■ Task details:
Rewrite the listing lines starting at the line that has "At what coordinates should I click to accomplish: Place" and stopping after the one with "click(x=47, y=55)", swapping "Where should I click to" for "Where do I click to" and leaving everything else as it is. Return only those lines.
⟨
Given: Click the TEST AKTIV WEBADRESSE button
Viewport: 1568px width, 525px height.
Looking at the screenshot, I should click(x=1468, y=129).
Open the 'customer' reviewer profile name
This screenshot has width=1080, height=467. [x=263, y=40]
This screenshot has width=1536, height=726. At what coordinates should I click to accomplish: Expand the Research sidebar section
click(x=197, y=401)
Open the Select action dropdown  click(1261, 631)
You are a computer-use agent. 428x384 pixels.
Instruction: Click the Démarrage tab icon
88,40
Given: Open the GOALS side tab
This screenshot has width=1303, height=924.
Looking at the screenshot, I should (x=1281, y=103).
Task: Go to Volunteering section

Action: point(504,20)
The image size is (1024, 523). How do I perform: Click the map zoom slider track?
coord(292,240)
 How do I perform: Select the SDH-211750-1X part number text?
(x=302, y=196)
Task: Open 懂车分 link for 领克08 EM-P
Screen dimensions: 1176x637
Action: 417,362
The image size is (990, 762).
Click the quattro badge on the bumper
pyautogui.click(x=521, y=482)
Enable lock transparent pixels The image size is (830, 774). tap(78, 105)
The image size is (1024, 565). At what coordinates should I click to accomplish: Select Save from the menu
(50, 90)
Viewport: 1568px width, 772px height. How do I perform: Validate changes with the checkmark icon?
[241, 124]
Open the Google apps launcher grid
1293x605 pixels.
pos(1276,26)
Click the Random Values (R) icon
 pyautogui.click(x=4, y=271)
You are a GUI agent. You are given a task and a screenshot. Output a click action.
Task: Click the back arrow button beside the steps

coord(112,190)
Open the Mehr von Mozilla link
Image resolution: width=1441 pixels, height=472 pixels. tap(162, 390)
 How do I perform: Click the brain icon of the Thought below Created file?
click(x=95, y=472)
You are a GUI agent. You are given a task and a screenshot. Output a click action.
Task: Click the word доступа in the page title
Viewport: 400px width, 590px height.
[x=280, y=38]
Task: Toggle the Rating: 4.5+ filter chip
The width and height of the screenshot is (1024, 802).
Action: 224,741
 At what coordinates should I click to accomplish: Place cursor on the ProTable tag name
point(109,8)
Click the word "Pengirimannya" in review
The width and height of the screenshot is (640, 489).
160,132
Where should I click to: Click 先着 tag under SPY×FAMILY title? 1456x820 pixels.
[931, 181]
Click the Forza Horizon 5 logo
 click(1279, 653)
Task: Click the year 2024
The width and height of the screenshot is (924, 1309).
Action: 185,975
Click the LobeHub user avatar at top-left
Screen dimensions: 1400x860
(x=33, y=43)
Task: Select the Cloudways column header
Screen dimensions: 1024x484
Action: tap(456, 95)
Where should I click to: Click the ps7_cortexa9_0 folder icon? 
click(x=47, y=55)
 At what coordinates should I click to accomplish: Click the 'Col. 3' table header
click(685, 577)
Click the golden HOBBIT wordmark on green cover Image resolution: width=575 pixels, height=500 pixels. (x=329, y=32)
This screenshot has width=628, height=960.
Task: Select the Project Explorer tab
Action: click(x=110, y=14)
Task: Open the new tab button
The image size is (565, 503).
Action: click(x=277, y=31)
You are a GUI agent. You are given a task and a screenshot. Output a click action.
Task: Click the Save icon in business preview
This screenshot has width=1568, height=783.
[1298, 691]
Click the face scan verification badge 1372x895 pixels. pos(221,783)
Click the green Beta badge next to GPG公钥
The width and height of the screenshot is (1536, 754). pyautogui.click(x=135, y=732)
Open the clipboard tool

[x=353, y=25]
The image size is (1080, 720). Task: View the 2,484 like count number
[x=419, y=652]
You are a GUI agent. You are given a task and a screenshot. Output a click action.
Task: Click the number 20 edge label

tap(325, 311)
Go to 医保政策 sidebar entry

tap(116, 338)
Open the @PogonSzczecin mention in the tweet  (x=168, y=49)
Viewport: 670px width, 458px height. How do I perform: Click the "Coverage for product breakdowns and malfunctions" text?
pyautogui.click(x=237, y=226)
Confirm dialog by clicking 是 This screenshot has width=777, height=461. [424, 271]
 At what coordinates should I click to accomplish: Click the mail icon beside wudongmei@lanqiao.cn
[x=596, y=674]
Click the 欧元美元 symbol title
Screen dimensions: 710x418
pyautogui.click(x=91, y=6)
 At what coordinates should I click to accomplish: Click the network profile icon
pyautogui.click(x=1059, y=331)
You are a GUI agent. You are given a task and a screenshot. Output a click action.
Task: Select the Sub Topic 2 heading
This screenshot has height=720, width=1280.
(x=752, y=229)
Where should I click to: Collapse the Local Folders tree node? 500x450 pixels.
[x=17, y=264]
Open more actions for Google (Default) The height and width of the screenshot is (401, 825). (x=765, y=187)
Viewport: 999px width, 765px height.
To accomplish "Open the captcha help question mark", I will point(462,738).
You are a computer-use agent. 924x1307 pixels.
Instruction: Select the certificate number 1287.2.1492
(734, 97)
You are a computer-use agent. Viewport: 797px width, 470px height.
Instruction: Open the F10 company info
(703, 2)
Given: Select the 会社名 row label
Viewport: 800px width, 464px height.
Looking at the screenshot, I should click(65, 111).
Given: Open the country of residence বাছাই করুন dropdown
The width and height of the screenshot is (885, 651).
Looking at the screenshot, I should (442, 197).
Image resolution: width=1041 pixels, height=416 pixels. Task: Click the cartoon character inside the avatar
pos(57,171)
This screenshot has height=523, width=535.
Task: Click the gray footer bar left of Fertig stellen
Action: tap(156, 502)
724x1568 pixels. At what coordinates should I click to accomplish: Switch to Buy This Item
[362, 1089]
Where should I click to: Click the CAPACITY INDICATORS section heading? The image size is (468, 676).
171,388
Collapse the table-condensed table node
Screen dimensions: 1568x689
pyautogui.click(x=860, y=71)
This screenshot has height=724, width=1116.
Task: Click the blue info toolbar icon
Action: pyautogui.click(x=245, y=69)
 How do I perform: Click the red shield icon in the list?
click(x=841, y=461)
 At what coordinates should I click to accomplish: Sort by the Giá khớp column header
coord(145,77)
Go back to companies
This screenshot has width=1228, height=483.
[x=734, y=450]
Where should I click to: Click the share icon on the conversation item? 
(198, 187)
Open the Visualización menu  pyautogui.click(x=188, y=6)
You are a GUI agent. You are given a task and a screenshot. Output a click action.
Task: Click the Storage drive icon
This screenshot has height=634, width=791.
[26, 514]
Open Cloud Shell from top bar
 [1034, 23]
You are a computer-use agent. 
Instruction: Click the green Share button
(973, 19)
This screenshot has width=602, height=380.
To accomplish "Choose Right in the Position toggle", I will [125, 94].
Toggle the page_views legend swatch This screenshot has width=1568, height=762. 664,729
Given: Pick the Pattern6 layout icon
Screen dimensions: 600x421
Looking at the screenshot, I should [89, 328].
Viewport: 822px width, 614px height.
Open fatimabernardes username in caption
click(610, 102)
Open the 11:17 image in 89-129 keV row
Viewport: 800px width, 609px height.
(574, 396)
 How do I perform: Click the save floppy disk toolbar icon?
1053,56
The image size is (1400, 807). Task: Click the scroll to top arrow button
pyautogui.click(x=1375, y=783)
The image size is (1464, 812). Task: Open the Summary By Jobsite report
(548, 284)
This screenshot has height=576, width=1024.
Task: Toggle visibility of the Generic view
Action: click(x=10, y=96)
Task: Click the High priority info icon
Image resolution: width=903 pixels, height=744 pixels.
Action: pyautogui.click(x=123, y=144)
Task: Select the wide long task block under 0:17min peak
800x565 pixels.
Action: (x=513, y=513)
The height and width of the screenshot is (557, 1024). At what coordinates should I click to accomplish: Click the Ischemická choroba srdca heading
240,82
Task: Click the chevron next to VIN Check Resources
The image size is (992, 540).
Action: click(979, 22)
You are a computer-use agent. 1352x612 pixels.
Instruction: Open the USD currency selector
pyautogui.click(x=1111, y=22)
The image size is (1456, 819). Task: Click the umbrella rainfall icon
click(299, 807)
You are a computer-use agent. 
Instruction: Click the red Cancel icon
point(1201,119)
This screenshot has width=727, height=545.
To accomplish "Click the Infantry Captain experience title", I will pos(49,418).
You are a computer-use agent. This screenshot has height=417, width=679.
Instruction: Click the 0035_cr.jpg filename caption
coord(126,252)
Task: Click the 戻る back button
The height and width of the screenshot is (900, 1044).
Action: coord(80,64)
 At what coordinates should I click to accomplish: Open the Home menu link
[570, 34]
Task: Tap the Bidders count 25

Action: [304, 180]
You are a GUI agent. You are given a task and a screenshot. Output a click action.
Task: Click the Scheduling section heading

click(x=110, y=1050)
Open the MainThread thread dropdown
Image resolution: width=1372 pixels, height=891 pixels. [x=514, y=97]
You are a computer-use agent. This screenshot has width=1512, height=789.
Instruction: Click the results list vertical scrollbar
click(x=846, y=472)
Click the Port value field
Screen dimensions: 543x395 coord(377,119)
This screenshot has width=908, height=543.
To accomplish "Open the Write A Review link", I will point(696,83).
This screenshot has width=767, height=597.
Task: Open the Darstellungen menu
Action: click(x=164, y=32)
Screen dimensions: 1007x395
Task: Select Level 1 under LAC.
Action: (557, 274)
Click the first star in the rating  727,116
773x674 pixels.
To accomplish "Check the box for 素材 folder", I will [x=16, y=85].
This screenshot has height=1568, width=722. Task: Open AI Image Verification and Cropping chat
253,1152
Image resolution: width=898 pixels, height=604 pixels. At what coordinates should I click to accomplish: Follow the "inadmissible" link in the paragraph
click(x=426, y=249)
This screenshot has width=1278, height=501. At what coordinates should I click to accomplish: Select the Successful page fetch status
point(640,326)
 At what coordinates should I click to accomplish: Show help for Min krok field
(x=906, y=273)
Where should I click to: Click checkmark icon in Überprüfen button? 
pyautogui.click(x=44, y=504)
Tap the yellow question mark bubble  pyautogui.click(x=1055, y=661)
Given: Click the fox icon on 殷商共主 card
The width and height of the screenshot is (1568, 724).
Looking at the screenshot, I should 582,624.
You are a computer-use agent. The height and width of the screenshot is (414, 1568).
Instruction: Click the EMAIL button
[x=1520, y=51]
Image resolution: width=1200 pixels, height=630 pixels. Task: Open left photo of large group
⟩
■ Result:
 At what coordinates should I click to accomplish: Place cursor on the ProTable tag name
point(109,8)
Click the word "Pengirimannya" in review
The width and height of the screenshot is (640, 489).
160,132
Where do I click to: Click 先着 tag under SPY×FAMILY title? 1456x820 pixels.
[931, 181]
Click the Forza Horizon 5 logo
 click(1279, 653)
Task: Click the year 2024
The width and height of the screenshot is (924, 1309).
Action: 185,975
Click the LobeHub user avatar at top-left
Screen dimensions: 1400x860
(x=33, y=43)
Task: Select the Cloudways column header
Screen dimensions: 1024x484
Action: tap(456, 95)
Where do I click to: Click the ps7_cortexa9_0 folder icon? 
click(x=47, y=55)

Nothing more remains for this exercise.